• What the exercise asks: Type each record below again, with the same words.

*** Opening of Material supplied ***

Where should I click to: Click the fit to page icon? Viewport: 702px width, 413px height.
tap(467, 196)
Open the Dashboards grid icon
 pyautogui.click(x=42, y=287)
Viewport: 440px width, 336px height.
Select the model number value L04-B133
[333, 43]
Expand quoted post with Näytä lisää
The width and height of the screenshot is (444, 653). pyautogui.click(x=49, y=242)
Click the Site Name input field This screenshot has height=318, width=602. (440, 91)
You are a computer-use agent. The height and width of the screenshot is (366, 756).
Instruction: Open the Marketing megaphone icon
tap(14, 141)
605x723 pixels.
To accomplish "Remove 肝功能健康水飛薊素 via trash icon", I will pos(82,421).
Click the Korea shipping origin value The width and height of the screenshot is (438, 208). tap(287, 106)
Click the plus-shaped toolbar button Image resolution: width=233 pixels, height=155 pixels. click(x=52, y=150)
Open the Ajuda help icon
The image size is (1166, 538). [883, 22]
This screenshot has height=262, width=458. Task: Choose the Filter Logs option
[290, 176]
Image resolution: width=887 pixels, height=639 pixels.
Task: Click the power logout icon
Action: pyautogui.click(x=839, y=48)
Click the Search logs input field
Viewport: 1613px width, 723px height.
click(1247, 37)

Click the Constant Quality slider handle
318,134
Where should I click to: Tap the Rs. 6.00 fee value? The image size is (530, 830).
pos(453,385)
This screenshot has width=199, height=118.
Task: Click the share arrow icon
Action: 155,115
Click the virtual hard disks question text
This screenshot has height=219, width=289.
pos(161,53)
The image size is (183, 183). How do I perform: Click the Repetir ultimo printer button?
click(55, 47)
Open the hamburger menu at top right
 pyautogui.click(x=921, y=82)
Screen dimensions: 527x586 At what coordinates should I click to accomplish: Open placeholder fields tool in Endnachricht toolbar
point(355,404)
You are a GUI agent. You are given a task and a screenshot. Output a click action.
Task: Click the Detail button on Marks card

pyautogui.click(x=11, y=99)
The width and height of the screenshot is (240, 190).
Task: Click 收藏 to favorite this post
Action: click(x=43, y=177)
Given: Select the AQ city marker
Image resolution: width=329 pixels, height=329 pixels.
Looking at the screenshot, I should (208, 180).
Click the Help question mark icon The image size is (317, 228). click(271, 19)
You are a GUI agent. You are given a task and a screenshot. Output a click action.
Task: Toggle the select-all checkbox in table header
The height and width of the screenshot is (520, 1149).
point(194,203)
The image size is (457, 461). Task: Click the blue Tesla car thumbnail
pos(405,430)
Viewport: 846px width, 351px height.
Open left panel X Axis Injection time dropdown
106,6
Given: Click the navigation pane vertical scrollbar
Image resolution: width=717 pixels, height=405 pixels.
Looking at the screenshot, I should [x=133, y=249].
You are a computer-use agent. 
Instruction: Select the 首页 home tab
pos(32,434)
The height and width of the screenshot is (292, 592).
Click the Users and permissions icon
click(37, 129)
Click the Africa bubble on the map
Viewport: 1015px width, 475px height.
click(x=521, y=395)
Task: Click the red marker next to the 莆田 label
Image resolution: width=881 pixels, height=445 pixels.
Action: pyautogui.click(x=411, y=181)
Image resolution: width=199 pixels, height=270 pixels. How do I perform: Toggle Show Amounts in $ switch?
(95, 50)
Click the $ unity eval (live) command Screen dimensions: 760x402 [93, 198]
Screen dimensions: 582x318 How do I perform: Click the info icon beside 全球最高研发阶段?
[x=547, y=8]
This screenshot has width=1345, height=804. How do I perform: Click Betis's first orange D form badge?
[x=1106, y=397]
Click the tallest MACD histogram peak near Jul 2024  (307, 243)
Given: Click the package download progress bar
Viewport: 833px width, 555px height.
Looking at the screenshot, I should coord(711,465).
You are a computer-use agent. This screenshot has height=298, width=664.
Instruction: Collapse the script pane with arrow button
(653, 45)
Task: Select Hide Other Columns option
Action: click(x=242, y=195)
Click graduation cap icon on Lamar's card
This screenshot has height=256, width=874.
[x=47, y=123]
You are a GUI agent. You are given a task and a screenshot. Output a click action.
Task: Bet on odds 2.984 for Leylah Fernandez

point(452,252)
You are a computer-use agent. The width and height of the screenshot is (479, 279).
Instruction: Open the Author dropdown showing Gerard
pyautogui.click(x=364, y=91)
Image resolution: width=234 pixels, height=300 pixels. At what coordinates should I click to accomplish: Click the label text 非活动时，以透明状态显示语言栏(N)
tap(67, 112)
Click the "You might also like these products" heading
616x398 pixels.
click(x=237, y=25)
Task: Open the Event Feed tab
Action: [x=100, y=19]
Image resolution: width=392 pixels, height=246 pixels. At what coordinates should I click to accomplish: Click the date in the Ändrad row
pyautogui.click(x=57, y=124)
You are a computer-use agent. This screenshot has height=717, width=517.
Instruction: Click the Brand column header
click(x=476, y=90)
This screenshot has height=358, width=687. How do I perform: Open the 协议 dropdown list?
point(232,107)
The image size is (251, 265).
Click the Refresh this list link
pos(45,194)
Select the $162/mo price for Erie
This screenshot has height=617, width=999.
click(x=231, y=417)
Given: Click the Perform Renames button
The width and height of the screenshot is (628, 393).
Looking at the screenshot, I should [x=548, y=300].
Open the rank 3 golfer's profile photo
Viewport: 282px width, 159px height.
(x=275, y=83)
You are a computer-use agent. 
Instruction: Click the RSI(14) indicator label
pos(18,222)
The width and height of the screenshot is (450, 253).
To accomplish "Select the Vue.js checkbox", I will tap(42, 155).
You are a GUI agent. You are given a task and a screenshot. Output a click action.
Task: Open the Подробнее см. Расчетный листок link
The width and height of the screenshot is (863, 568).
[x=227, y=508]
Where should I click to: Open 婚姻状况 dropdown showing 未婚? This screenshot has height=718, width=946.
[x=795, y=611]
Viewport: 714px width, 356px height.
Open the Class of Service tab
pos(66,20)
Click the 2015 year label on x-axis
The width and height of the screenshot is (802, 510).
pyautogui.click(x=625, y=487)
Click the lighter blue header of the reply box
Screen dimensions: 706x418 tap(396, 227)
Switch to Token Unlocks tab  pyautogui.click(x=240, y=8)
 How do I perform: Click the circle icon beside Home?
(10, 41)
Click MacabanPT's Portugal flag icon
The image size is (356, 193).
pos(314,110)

*** Close of Material supplied ***

• Output for this task:
Where should I click to: Click the fit to page icon? Viewport: 702px width, 413px height.
tap(467, 196)
Open the Dashboards grid icon
 pyautogui.click(x=42, y=287)
Viewport: 440px width, 336px height.
Select the model number value L04-B133
[333, 43]
Expand quoted post with Näytä lisää
The width and height of the screenshot is (444, 653). pyautogui.click(x=49, y=242)
Click the Site Name input field This screenshot has height=318, width=602. (440, 91)
You are a computer-use agent. The height and width of the screenshot is (366, 756).
Instruction: Open the Marketing megaphone icon
tap(14, 141)
605x723 pixels.
To accomplish "Remove 肝功能健康水飛薊素 via trash icon", I will pos(82,421).
Click the Korea shipping origin value The width and height of the screenshot is (438, 208). tap(287, 106)
Click the plus-shaped toolbar button Image resolution: width=233 pixels, height=155 pixels. click(x=52, y=150)
Open the Ajuda help icon
The image size is (1166, 538). [883, 22]
This screenshot has height=262, width=458. Task: Choose the Filter Logs option
[290, 176]
Image resolution: width=887 pixels, height=639 pixels.
Task: Click the power logout icon
Action: pyautogui.click(x=839, y=48)
Click the Search logs input field
Viewport: 1613px width, 723px height.
click(1247, 37)

Click the Constant Quality slider handle
318,134
Where should I click to: Tap the Rs. 6.00 fee value? The image size is (530, 830).
pos(453,385)
This screenshot has width=199, height=118.
Task: Click the share arrow icon
Action: 155,115
Click the virtual hard disks question text
This screenshot has height=219, width=289.
pos(161,53)
The image size is (183, 183). How do I perform: Click the Repetir ultimo printer button?
click(55, 47)
Open the hamburger menu at top right
 pyautogui.click(x=921, y=82)
Screen dimensions: 527x586 At what coordinates should I click to accomplish: Open placeholder fields tool in Endnachricht toolbar
point(355,404)
You are a GUI agent. You are given a task and a screenshot. Output a click action.
Task: Click the Detail button on Marks card

pyautogui.click(x=11, y=99)
The width and height of the screenshot is (240, 190).
Task: Click 收藏 to favorite this post
Action: click(x=43, y=177)
Given: Select the AQ city marker
Image resolution: width=329 pixels, height=329 pixels.
Looking at the screenshot, I should (208, 180).
Click the Help question mark icon The image size is (317, 228). click(271, 19)
You are a GUI agent. You are given a task and a screenshot. Output a click action.
Task: Toggle the select-all checkbox in table header
The height and width of the screenshot is (520, 1149).
point(194,203)
The image size is (457, 461). Task: Click the blue Tesla car thumbnail
pos(405,430)
Viewport: 846px width, 351px height.
Open left panel X Axis Injection time dropdown
106,6
Given: Click the navigation pane vertical scrollbar
Image resolution: width=717 pixels, height=405 pixels.
Looking at the screenshot, I should [x=133, y=249].
You are a computer-use agent. 
Instruction: Select the 首页 home tab
pos(32,434)
The height and width of the screenshot is (292, 592).
Click the Users and permissions icon
click(37, 129)
Click the Africa bubble on the map
Viewport: 1015px width, 475px height.
click(x=521, y=395)
Task: Click the red marker next to the 莆田 label
Image resolution: width=881 pixels, height=445 pixels.
Action: pyautogui.click(x=411, y=181)
Image resolution: width=199 pixels, height=270 pixels. How do I perform: Toggle Show Amounts in $ switch?
(95, 50)
Click the $ unity eval (live) command Screen dimensions: 760x402 [93, 198]
Screen dimensions: 582x318 How do I perform: Click the info icon beside 全球最高研发阶段?
[x=547, y=8]
This screenshot has width=1345, height=804. How do I perform: Click Betis's first orange D form badge?
[x=1106, y=397]
Click the tallest MACD histogram peak near Jul 2024  (307, 243)
Given: Click the package download progress bar
Viewport: 833px width, 555px height.
Looking at the screenshot, I should coord(711,465).
You are a computer-use agent. This screenshot has height=298, width=664.
Instruction: Collapse the script pane with arrow button
(653, 45)
Task: Select Hide Other Columns option
Action: click(x=242, y=195)
Click graduation cap icon on Lamar's card
This screenshot has height=256, width=874.
[x=47, y=123]
You are a GUI agent. You are given a task and a screenshot. Output a click action.
Task: Bet on odds 2.984 for Leylah Fernandez

point(452,252)
You are a computer-use agent. The width and height of the screenshot is (479, 279).
Instruction: Open the Author dropdown showing Gerard
pyautogui.click(x=364, y=91)
Image resolution: width=234 pixels, height=300 pixels. At what coordinates should I click to accomplish: Click the label text 非活动时，以透明状态显示语言栏(N)
tap(67, 112)
Click the "You might also like these products" heading
616x398 pixels.
click(x=237, y=25)
Task: Open the Event Feed tab
Action: [x=100, y=19]
Image resolution: width=392 pixels, height=246 pixels. At what coordinates should I click to accomplish: Click the date in the Ändrad row
pyautogui.click(x=57, y=124)
You are a computer-use agent. This screenshot has height=717, width=517.
Instruction: Click the Brand column header
click(x=476, y=90)
This screenshot has height=358, width=687. How do I perform: Open the 协议 dropdown list?
point(232,107)
The image size is (251, 265).
Click the Refresh this list link
pos(45,194)
Select the $162/mo price for Erie
This screenshot has height=617, width=999.
click(x=231, y=417)
Given: Click the Perform Renames button
The width and height of the screenshot is (628, 393).
Looking at the screenshot, I should [x=548, y=300].
Open the rank 3 golfer's profile photo
Viewport: 282px width, 159px height.
(x=275, y=83)
You are a computer-use agent. 
Instruction: Click the RSI(14) indicator label
pos(18,222)
The width and height of the screenshot is (450, 253).
To accomplish "Select the Vue.js checkbox", I will tap(42, 155).
You are a GUI agent. You are given a task and a screenshot. Output a click action.
Task: Open the Подробнее см. Расчетный листок link
The width and height of the screenshot is (863, 568).
[x=227, y=508]
Where should I click to: Open 婚姻状况 dropdown showing 未婚? This screenshot has height=718, width=946.
[x=795, y=611]
Viewport: 714px width, 356px height.
Open the Class of Service tab
pos(66,20)
Click the 2015 year label on x-axis
The width and height of the screenshot is (802, 510).
pyautogui.click(x=625, y=487)
Click the lighter blue header of the reply box
Screen dimensions: 706x418 tap(396, 227)
Switch to Token Unlocks tab  pyautogui.click(x=240, y=8)
 How do I perform: Click the circle icon beside Home?
(10, 41)
Click MacabanPT's Portugal flag icon
The image size is (356, 193).
pos(314,110)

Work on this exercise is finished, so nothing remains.